Heartland (West Jordan)
Herriman (Herriman)
Jordan Hills (West Jordan)
Jordan Ridge (South Jordan)
Majestic Arts Academy (West Jordan)
Midas Creek (Riverton)
Monte Vista (South Jordan)
Mountain Point (Bluffdale)
Mountain Shadows (West Jordan)
Oakcrest (West Jordan)
Oquirrh (West Jordan)
Ridge View (Herriman)
Riverside (West Jordan)
Riverton (Riverton)
Rocky Peak (Bluffdale)
Rosamond (Riverton)
Rose Creek (Riverton)
Silver Crest (Herriman)
South Jordan (South Jordan)
Southland (Riverton)
Terra Linda (West Jordan)
Welby (South Jordan)
West Jordan (West Jordan)
Westland (West Jordan)
Westvale (West Jordan)

Technical Schools
Jordan Academy for Technology and Careers - North Campus (West Jordan)
Jordan Academy for Technology and Careers - South Campus (Riverton)

Special Schools
Kauri Sue Hamilton (Riverton, Utah)
River's Edge (South Jordan, Utah)
South Valley (West Jordan)

Educational Programs
Southpointe Adult High (West Jordan, Utah)

History
The district was created in 1904 with 3,354 students. Its name and original boundaries were taken from the Jordan Stake of the LDS Church, which at the time spanned the breadth of the Salt Lake Valley from east to west, and the length of the valley from roughly Midvale to the south end of the valley.
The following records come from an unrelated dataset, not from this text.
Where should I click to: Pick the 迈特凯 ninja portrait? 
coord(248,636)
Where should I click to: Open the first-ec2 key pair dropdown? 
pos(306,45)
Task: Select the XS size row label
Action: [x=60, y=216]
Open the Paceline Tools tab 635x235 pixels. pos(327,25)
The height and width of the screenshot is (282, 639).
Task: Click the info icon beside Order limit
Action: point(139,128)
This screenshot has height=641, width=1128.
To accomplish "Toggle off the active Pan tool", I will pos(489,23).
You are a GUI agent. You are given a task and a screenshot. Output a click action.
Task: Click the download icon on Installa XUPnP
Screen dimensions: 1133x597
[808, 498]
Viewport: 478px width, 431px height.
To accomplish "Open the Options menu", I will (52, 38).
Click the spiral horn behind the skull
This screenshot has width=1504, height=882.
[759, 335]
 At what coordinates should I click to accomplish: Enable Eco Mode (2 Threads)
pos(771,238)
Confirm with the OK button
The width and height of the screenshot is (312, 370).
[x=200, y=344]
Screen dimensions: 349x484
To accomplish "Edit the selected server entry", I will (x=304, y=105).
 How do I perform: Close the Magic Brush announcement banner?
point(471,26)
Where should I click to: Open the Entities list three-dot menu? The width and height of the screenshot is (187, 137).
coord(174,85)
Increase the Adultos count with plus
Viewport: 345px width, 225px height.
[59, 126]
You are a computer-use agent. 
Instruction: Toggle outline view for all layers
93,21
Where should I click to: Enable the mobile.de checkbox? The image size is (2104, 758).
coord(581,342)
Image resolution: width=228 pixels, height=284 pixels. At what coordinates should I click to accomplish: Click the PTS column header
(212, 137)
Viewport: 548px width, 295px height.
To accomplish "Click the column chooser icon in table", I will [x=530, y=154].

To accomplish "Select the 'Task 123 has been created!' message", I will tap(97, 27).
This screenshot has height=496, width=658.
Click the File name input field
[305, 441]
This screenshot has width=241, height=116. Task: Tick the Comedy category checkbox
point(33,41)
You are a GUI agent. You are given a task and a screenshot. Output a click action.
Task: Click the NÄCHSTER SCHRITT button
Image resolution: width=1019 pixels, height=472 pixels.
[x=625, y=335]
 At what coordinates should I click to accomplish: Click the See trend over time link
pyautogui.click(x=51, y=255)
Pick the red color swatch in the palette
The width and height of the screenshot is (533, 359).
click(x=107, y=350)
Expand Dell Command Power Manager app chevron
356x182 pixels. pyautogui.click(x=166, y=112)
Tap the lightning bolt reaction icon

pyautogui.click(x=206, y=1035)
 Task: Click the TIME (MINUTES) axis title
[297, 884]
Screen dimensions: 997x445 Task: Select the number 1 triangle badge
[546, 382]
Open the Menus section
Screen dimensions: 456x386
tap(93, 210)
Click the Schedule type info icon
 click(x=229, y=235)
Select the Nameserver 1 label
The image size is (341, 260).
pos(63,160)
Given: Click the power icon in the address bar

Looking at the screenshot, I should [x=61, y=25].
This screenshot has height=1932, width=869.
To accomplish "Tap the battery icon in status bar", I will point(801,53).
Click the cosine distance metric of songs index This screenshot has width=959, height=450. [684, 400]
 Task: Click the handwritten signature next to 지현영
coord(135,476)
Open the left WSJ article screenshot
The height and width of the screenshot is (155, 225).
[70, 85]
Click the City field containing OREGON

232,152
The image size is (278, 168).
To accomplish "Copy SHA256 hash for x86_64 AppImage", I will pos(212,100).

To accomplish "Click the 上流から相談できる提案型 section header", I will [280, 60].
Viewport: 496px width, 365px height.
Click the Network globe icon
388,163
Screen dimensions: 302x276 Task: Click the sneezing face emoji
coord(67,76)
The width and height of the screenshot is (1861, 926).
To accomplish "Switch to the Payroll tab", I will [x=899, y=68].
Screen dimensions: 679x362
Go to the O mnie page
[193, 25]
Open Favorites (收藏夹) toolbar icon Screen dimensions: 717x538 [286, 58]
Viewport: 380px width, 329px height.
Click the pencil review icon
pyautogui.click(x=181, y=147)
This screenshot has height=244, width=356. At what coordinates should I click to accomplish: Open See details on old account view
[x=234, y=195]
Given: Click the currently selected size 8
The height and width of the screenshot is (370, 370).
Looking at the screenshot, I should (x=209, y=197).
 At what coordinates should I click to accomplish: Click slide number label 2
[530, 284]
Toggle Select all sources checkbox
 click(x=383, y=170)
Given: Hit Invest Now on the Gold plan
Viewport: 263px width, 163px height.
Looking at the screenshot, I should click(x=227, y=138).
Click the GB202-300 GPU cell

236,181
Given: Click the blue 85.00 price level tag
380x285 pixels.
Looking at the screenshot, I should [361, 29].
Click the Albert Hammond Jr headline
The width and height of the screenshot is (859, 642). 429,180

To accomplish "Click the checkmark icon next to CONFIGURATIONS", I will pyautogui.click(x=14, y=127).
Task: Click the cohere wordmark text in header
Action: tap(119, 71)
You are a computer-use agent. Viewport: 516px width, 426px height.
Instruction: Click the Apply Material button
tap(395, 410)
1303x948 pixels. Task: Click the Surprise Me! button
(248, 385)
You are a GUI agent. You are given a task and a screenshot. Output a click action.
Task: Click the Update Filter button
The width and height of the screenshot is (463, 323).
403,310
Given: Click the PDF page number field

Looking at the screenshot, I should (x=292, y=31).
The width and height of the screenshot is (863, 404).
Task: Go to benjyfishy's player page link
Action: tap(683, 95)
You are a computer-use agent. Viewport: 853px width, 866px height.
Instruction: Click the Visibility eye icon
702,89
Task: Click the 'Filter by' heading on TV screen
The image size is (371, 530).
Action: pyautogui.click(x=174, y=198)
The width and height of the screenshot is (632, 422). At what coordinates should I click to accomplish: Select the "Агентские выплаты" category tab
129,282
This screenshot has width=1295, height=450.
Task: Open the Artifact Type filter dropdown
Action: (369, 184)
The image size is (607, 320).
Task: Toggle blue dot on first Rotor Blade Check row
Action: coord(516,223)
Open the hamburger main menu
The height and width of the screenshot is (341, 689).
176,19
To the north was the Granite School District, named after the Granite Stake of the LDS Church, which was divided predominantly from the Jordan district along 6400 South from the Wasatch Mountain Range to the Oquirrh Mountains. A number of older students in Bennion (now Taylorsville)  elected to attend high school at Jordan High during the period of 1920-60 or later.

Split
When Jordan's east-side communities voted to break from the district and form their own, Jordan lost 44 of its 84 schools and a large part of its property tax base. This split caused a loss in property tax revenue; together with $16 million in state budget cuts, this created budget problems for the district.  As of August 13, 2009, the district faced a $33 million shortfall.  Jordan teachers lost nine days' pay, and were paid an average of 4.5 percent less in the 2009-2010 school year than they were paid in 2008-2009, and taxpayers faced a large property tax increase.

Continuing budget fallout

In early 2010, the Jordan district school board announced a $20 million shortfall caused by the loss of taxable property, and announced cuts that could slash teacher ranks, increase class sizes and impact extracurricular activities. On February 22, 2010, the board of education of the district had a meeting that turned into a protest, with hundreds of students saying "save our teachers!" Hundreds of students from several Jordan district schools walked out of their classes on February 24, 2010, to demonstrate at district headquarters over the announced budget cuts.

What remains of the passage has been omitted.